Conventional wisdom has long held that the uninsured must have coverage in place by Jan. 1 or face a penalty of 1 percent of their annual household income or $95 per adult, whichever is greater. That presumably fueled much of the scrambling to get the exchanges operational following their disastrous debut Oct. 1, and it helps explain why health officials pushed the application deadline for individual coverage to Dec. 23, from Dec. 15. That's for policies that will take effect on New Year's Day.
But, as Kaiser Health News recently observed, "unfortunately it's not that straightforward."
New Year's? Or April Fools'?
That's because the rules surrounding the "individual mandate" allow consumers to have a gap in health insurance coverage of up to three consecutive months before the IRS places them on its naughty list. That, in turn, has been widely interpreted as giving the uninsured until April 1 to land a policy and avoid the tax hit.
However, the people at Jackson Hewitt Tax Service took issue even with that recently. Technically, they said, the law states that the coverage gap must be "less than" rather than "up to" three months, meaning the uninsured must have insurance by March 31. Perhaps coincidentally, that coincides with the end of the inaugural open enrollment period for the new exchanges.
Furthermore, Jackson Hewitt pointed out that in order to ensure that coverage is in place by the end of March, the application really has to be submitted by Feb. 15, according to standard health insurance practices. Even the Department of Health and Human Services agreed with that clarification, so the administration announced in late October that anyone who merely applies by March 31 will avoid the mandate penalties.
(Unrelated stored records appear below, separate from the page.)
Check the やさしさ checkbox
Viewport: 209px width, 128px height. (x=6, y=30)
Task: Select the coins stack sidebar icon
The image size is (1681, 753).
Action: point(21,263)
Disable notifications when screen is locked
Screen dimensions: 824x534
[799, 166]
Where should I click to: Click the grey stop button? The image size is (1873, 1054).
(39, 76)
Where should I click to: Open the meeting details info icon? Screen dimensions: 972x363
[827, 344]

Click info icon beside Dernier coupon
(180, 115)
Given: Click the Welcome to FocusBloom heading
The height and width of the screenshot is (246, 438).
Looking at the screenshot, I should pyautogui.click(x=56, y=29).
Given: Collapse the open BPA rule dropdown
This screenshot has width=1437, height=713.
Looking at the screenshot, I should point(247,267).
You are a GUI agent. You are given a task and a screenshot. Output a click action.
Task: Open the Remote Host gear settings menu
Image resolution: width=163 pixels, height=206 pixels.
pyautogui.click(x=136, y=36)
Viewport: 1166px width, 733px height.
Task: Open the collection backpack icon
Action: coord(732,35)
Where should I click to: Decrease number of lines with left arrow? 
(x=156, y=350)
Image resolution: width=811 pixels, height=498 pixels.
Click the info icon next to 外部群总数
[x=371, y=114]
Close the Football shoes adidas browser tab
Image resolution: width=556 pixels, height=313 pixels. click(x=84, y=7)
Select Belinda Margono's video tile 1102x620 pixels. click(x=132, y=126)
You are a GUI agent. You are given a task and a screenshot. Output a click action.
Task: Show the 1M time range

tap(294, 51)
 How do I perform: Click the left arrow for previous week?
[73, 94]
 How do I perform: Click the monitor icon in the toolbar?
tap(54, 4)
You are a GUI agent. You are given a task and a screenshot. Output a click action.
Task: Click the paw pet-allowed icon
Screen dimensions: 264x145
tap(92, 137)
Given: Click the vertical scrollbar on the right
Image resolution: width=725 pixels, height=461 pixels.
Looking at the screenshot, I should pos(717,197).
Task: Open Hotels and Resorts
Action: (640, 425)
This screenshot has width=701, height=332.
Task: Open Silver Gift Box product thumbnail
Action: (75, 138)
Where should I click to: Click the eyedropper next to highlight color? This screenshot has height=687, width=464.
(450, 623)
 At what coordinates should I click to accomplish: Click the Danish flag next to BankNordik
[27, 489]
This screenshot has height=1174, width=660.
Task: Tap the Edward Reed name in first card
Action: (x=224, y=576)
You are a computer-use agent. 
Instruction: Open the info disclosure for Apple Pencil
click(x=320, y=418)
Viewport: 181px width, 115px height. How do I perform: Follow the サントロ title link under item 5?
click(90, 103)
Alternative to the exchanges
Remember, if you need insurance to satisfy the health law, another option exists besides the Obamacare marketplace: You could purchase coverage on the private individual market, meaning outside of your state exchange. Insurers have been known to put a policy in place within two weeks, and in some states overnight, though it's unwise to push it.
While you may sneak in under the tax penalty deadline via the private market, doing so could cost you, as the advance premium tax credits and out-of-pocket subsidies designed to make health care affordable for lower-income consumers are not available on the private market.
Wish we had the same wiggle room for our holiday shopping!